Et pourtant, il s'agit de grands électeurs qui prendront part aux élections relatives au renouvellement des membres de la Chambre des conseillers. Dans ce cadre, les sources du quotidien font remarquer que les résultats des élections régies par de vieilles lois pourraient faire l’objet de recours et être annulés par la justice. Ce qui pourrait provoquer un blocage de l’opération de l’élection des membres de cette instance législative, soulignent les mêmes sources.

 

De même, poursuit le quotidien, «la répartition du nombre des représentants ne serait pas équitable entre les secteurs. Ainsi, le secteur de l’enseignement, qui compte plus de 300.000 fonctionnaires, enseignants et cadres administratifs, sera représenté par 500 délégués, tandis que les collectivités locales, dont l’effectif est de 120.000 employés, éliront 4.300 délégués. Le secteur de la santé, dont l’effectif est de 45.000 personnes, sera représenté par 400 délégués».

 

En plus de cette répartition inéquitable entre les secteurs de la fonction publique, les sources du quotidien soulèvent la manipulation des résultats dans plusieurs administrations publiques.
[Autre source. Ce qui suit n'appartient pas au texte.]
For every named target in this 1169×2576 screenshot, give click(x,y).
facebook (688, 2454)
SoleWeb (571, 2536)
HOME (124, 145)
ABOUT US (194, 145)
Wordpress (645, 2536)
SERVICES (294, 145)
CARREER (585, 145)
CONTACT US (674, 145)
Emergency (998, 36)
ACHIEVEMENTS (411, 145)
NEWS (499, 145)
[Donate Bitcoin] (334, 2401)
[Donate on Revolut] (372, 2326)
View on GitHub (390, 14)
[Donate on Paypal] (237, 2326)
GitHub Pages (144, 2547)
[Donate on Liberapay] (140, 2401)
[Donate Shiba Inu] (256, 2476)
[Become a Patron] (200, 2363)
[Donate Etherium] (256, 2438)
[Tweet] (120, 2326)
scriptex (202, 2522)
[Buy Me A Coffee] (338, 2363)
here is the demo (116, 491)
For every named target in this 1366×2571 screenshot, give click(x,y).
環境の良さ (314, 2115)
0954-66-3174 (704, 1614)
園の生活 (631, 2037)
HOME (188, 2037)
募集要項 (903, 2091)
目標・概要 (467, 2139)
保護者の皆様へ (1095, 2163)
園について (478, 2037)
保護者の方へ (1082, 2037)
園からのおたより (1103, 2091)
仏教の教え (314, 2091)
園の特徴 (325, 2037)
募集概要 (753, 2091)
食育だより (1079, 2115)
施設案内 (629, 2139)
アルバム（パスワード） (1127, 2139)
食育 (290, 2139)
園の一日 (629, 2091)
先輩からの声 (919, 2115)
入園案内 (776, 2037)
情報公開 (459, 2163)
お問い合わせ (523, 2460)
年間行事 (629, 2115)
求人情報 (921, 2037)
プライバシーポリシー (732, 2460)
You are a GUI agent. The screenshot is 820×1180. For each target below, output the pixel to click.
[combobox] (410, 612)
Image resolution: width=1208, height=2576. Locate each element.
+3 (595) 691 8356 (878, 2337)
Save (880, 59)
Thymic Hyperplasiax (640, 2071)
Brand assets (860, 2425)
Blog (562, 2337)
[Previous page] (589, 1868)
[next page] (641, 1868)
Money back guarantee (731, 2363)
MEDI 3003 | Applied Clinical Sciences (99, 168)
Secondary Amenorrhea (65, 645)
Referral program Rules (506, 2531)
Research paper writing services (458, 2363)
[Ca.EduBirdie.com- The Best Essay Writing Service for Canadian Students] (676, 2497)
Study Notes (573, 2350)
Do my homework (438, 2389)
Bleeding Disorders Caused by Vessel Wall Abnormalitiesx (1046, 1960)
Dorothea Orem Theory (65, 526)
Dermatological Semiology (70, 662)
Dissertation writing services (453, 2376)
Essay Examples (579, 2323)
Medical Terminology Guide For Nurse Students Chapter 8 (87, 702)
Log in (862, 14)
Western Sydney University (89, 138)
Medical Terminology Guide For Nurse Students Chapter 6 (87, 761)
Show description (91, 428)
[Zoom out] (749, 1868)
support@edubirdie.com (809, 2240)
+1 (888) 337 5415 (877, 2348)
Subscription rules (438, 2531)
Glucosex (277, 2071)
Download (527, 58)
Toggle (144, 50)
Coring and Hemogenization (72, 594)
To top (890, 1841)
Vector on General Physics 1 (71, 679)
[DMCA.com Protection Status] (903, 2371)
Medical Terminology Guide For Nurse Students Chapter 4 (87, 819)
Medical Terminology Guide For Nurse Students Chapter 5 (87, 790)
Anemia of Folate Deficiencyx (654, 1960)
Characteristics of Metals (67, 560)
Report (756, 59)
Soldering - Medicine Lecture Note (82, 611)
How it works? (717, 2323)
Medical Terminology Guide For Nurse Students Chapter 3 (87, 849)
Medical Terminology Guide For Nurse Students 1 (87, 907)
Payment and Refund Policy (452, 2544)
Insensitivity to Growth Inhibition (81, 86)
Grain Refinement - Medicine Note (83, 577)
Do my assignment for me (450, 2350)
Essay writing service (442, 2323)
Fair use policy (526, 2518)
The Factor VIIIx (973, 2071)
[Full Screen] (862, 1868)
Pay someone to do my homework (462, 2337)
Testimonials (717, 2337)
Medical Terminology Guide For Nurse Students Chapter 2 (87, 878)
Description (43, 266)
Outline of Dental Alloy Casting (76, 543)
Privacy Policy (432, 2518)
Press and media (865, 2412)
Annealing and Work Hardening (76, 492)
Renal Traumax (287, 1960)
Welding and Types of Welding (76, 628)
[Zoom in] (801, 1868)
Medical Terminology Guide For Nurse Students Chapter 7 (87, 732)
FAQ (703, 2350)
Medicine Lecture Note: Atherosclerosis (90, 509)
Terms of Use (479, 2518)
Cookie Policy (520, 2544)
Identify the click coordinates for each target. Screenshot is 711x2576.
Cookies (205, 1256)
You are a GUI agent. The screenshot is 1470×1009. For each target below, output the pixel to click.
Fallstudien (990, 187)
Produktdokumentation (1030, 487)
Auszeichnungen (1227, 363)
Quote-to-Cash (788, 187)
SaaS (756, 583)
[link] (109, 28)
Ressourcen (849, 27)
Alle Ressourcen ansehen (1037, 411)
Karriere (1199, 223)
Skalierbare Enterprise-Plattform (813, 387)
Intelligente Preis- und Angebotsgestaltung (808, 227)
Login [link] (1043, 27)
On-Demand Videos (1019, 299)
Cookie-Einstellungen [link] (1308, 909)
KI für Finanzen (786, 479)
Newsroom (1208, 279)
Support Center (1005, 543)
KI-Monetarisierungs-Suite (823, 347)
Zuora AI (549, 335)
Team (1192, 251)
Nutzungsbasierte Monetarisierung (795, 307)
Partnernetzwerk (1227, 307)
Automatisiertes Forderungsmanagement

Le constat est presque le même dans le secteur privé où les élections sont cadrées par un décret de l’année 2004. En fait, «les élections sont manipulées par les patrons qui désignent les délégués dans le cadre d’un échange d’intérêt entre le patronat et les représentants des salariés». Ce qui a conduit à l’abandon «des déclarations du personnel à la caisse nationale de sécurité sociale (CNSS), provoquant des licenciements et une tension sociale».

 

Dans une déclaration au quotidien, le secrétaire général de la fédération démocratique du travail (FDT), Abdelhamid Fatihi, a évoqué la politique de deux poids deux mesures du gouvernement dans le cadre de la gestion des élections. «Au moment où les lois régissant le processus électoral sont revues à l’occasion de chaque scrutin, notamment depuis la Constitution de 2011, les élections concernant les délégués du personnel sont toujours régies par les mêmes lois datant de 1959 pour le secteur public et de 2004 en ce qui concerne le privé», a fait remarquer le syndicaliste. Une attitude qui montre l’intérêt qu’accorde le gouvernement à ces élections professionnelles, a-t-il ajouté. Rappelons que l'élection des représentants des fonctionnaires dans les commissions administratives paritaires aura lieu le 16 juin 2021. Celle des délégués des salariés se déroulera du 10 au 20 juin.